We then evaluated cell growth and the viability of ES-2 cells stably transfected with HIN-1 full-length cDNA or an empty vector (EV) as ES-2-HIN-1, and ES-2-PCDNA3.1 cells. mRNA and protein levels of HIN-1 were significantly higher in ES-2-HIN-1 cells than in ES-2-PCDNA3.1 cells (p < 0.0001) (Figure4C and D). In addition, ES-2-HIN-1 cells showed significantly slower growth than ES-2-PCDNA3.1 cells (p < 0.0001) (Figure5A). Furthermore, ES-2-HIN-1 cells had significantly slower growth rate and increasing caspase-3 enzymatic activities compared to those detected in ES-2-PCDNA3.1 cells, when treated with paclitaxel (p < 0.01, onw-way ANOVA) (Figure4A and B).
Figure 5

(A) Cell growth assays of various ES-2 transfectants treated with paclitaxel. Paclitaxel inhibited cell growth of ES-2 transfectants in a dose-dependent manner.

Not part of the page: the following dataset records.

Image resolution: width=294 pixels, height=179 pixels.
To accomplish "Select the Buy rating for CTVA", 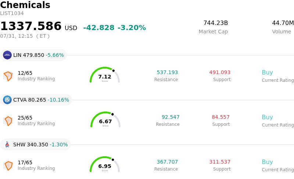I will point(267,117).
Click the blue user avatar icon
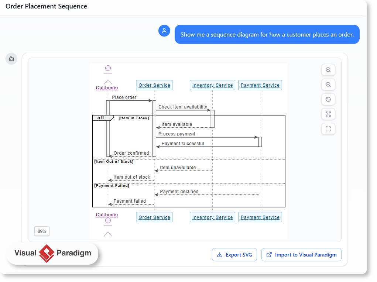Viewport: 377px width, 282px height. [x=164, y=31]
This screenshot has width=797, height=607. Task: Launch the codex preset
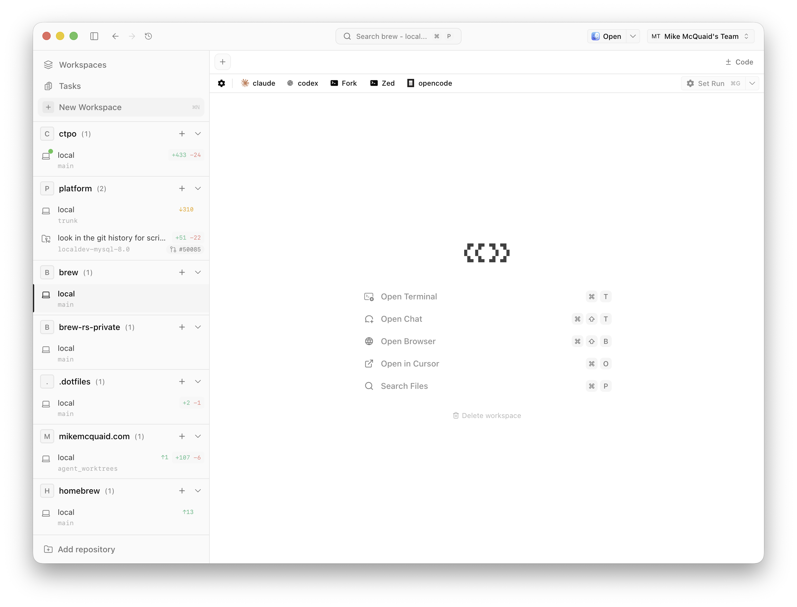point(303,83)
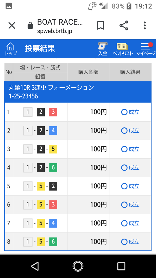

In addition, the inhibitory effects of paclitaxel on cell growth were higher in the ES-2 HIN-1 transfectant than in EV-transfected ES-2 cells (circles, p = 0.0001; triangles, p = 0.0005; squares, p = 0.0008). (B) Caspase activities of various ES-2 transfectants. Caspase-3 activities of ES-2 HIN-1 transfectants were higher compared to those of EV-transfected ES-2 cells (for 5 days * p < 0.05; for 7 days, ** p < 0.001).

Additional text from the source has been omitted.